藏在森林里的精灵想起了那个恶梦,但现在更糟,因为那个恶梦只是死亡之梦,这却是真的。他们看着同胞哀悼奇怪的人类女孩米娜。骑士将火炬扔向火葬堆时,他们没有欢呼,心里也丝毫不高兴。他们只是警惕地默默观望。
阿尔瀚娜·星光蹲在砍下来的树干中,看着火葬堆上火焰噼啪作响,烟开始升入天空。被砍断的白杨留在那里枯萎死去。阿尔瀚娜盯着西瓦诺谢,她儿子戴着锁链,现在似乎快要崩溃了。萨马在她身边嘀咕着。
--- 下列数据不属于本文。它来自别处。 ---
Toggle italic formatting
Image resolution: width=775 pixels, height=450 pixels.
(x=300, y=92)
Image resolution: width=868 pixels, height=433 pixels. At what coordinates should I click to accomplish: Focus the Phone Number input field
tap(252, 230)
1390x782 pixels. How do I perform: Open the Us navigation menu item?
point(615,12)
他并不想让阿尔瀚娜来,他们为此争论,但这次阿尔瀚娜坚持己见。
“你说什么,队长?”琦霖小声说。
“没什么,”萨马瞥了一眼阿尔瀚娜答道。
除了自己,萨马不能对任何人说阿尔瀚娜的儿子的坏话,尤其是琦霖,他一直为西瓦诺谢辩护,维持国王有某种奇怪的权力。
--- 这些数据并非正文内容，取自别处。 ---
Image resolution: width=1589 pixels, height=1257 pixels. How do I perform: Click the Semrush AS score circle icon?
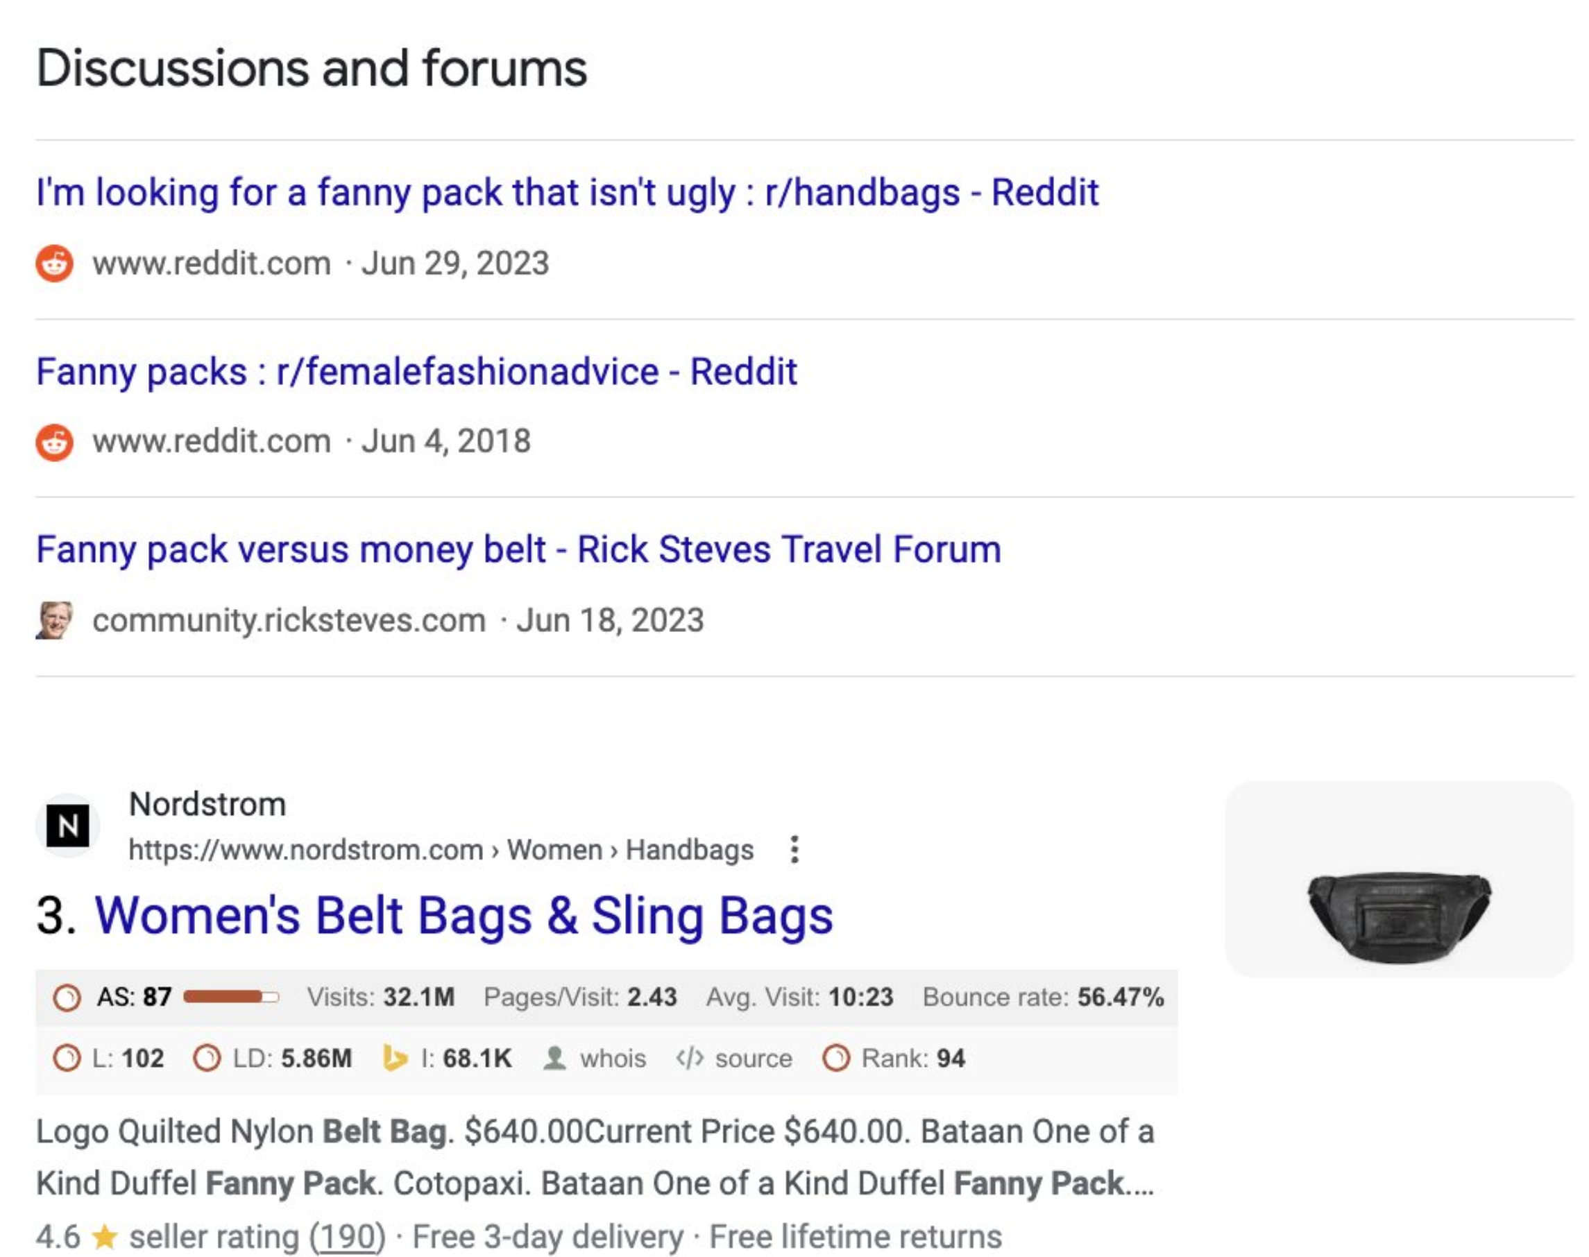point(67,998)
萨马喜欢琦霖。这个年轻人逃出灾难宴会,找到守护者警告他们发生的事,萨马钦佩他的机智和远见。但琦霖是个西瓦那斯提精灵,虽然他宣称自己多年来一直忠于阿尔瀚娜,萨马还是不信任他。
萨马的手臂被碰到了,不由自主地抖了一下。他生气地看了看四周,虽然刚才听到了探子接近的声音,他还是要严斥这种粗心大意。
“哼,”他生气地说,“你发现什么了?”
“传言是真的,”探子的声音很低。“西瓦诺谢要对人类女孩的死负责。他给了女孩一枚戒指,说是他母亲送的。那枚戒指有毒。那个人几乎立刻就死了。”
“我没有送那样的戒指!”阿尔瀚娜迎上守护者冷冷的目光说。多年来,他们一直被告知阿尔瀚娜·星光是个黯精灵。也许有些人真相信了。“我只会同敌人面对面战斗,而不会下毒,尤其是我知道最后受苦的是自己的子民!”
“这有点像背信弃义,”萨马说。“人类的背叛。这个塔贡大人以踩着敌人的尸体往上爬闻名。女孩只是另一块踏板――”
“队长!看!”探子指着说。
藏在森林的精灵吃惊地看到女孩活生生地在燃烧的火葬堆上站了起来。那些人类称之为奇迹。精灵很是怀疑。
“哈,我想这是个骗局,”萨马说。